Aim of the task
Down to the last line, repeat the entries exactly and drop any image.

Entries shown
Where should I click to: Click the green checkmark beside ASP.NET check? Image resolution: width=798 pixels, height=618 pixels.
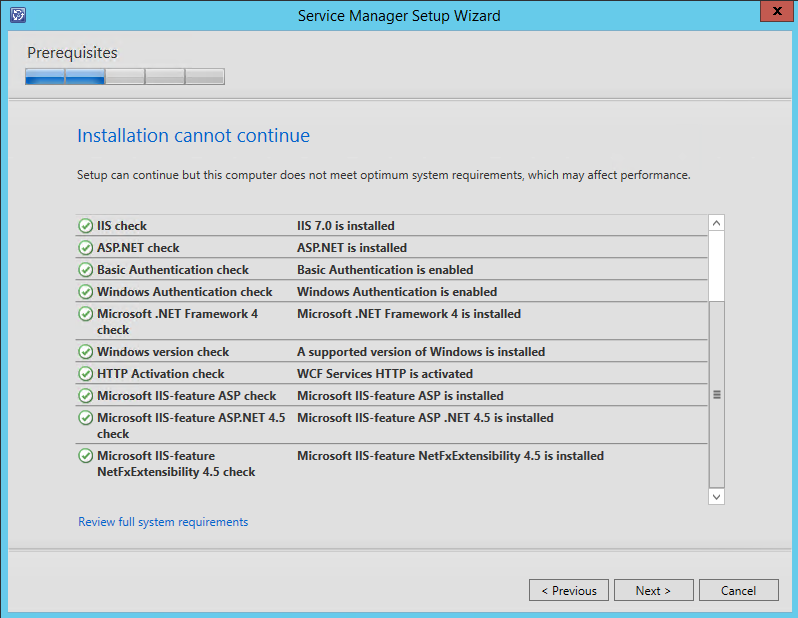86,248
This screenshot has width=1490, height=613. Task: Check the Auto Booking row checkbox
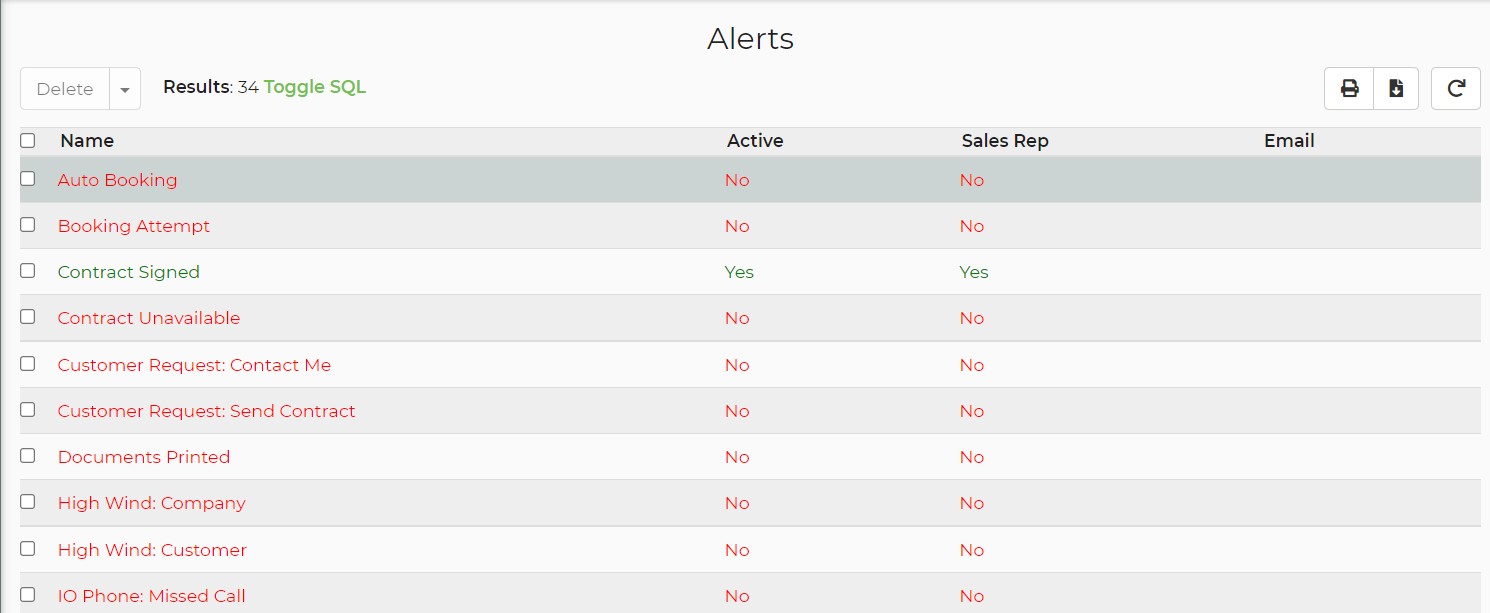[28, 179]
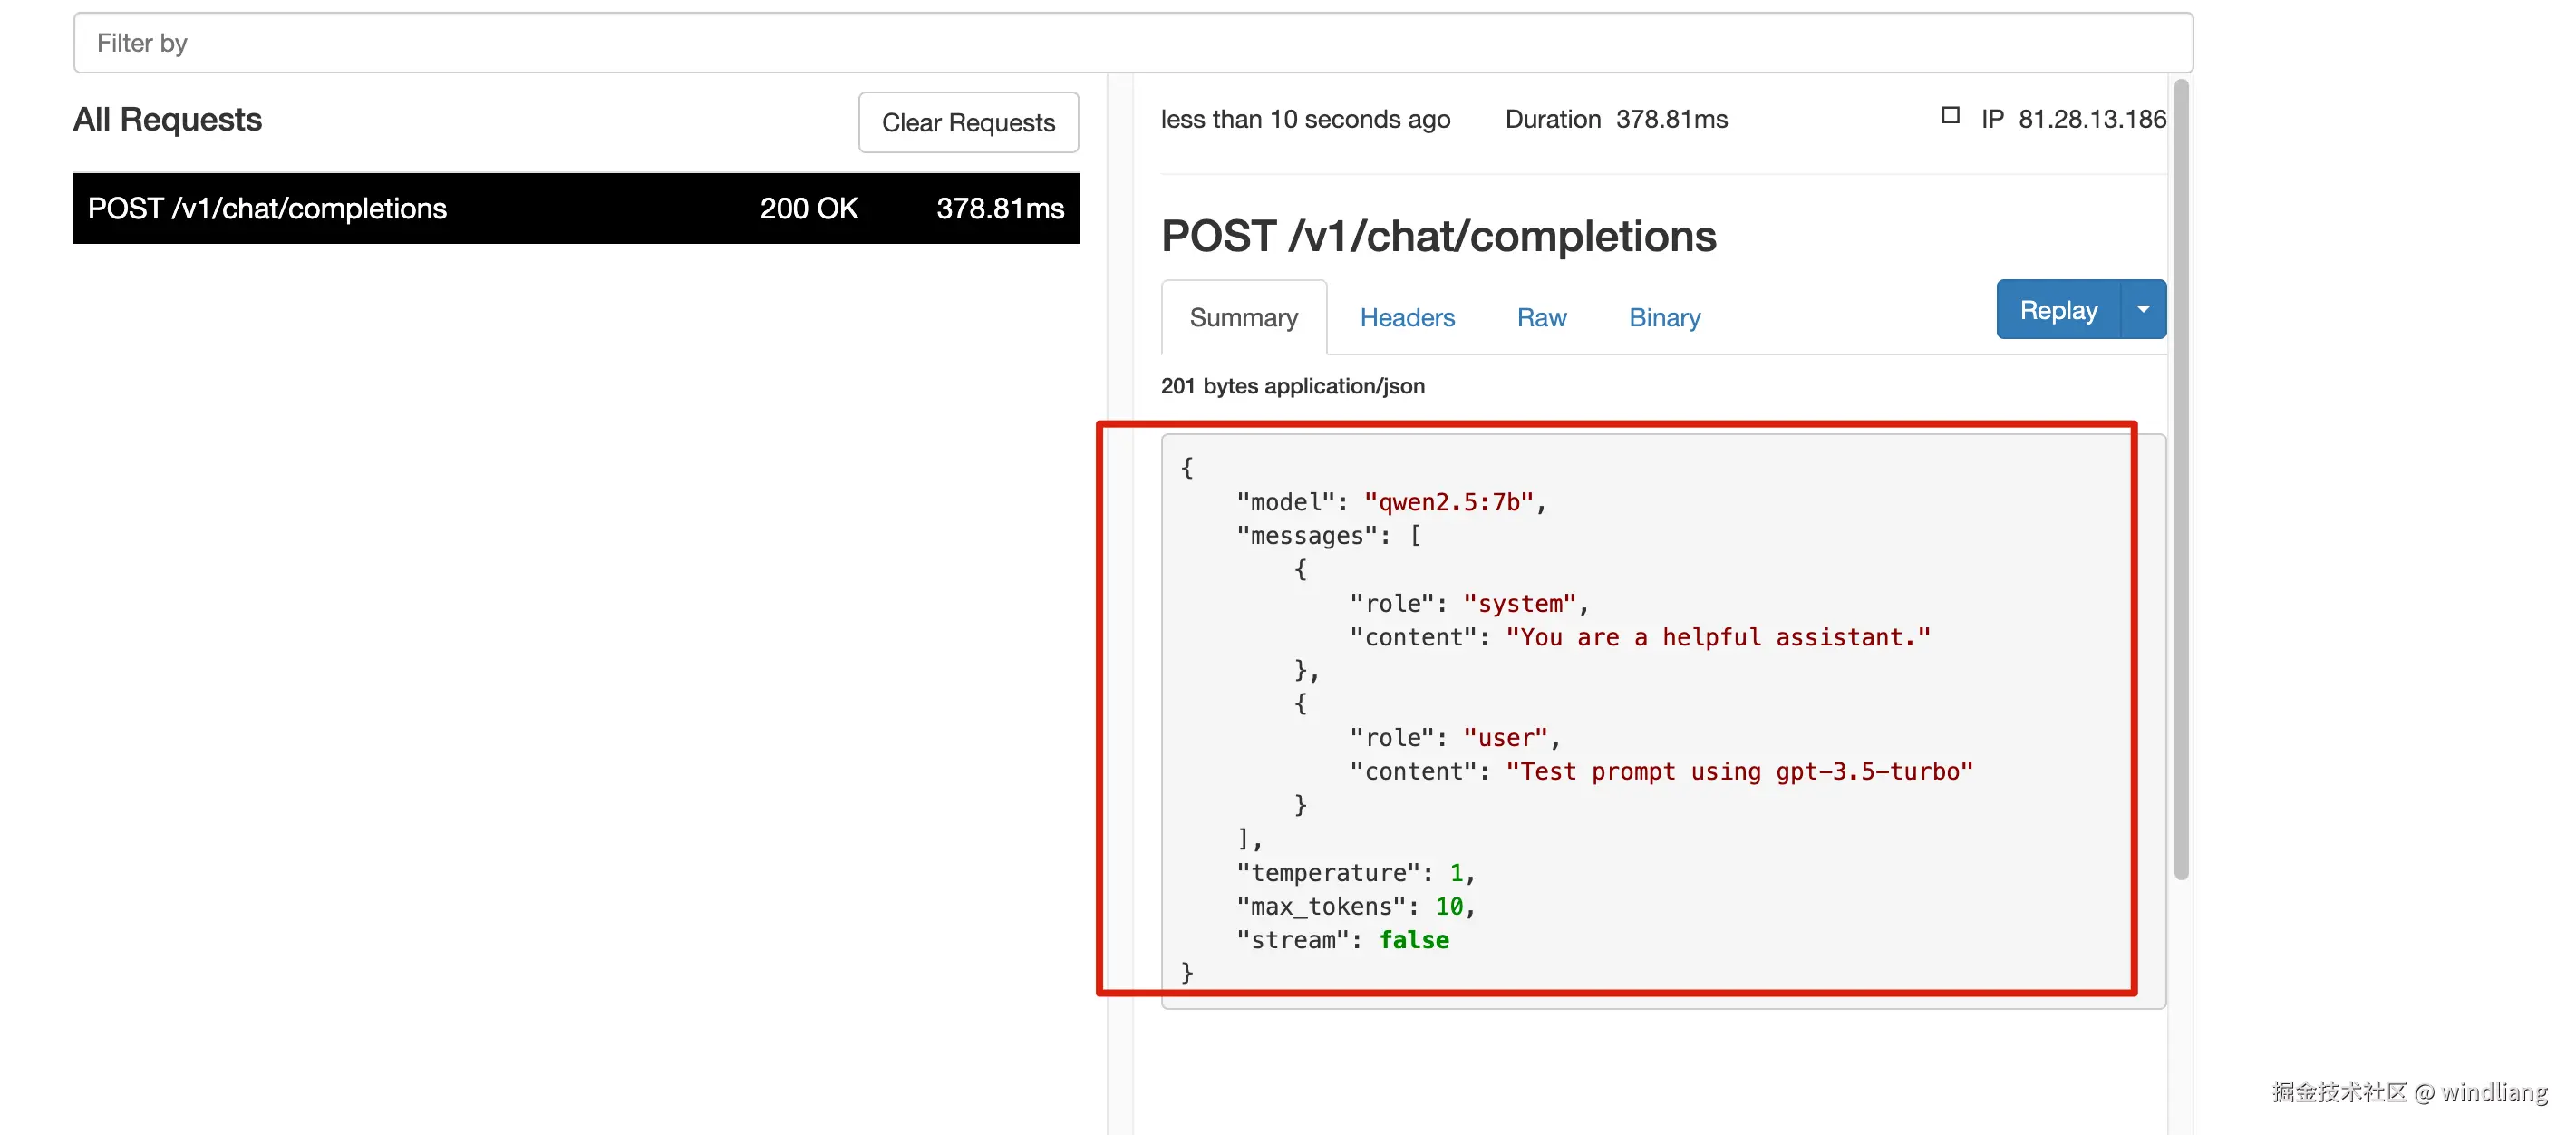Click the false stream value in JSON

(1414, 940)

Your response
Where should I click to: Click the green checkmark beside ASP.NET check? Image resolution: width=798 pixels, height=618 pixels.
86,248
This screenshot has width=1490, height=613. Task: Check the Auto Booking row checkbox
[28, 179]
Click the false stream value in JSON

(1414, 940)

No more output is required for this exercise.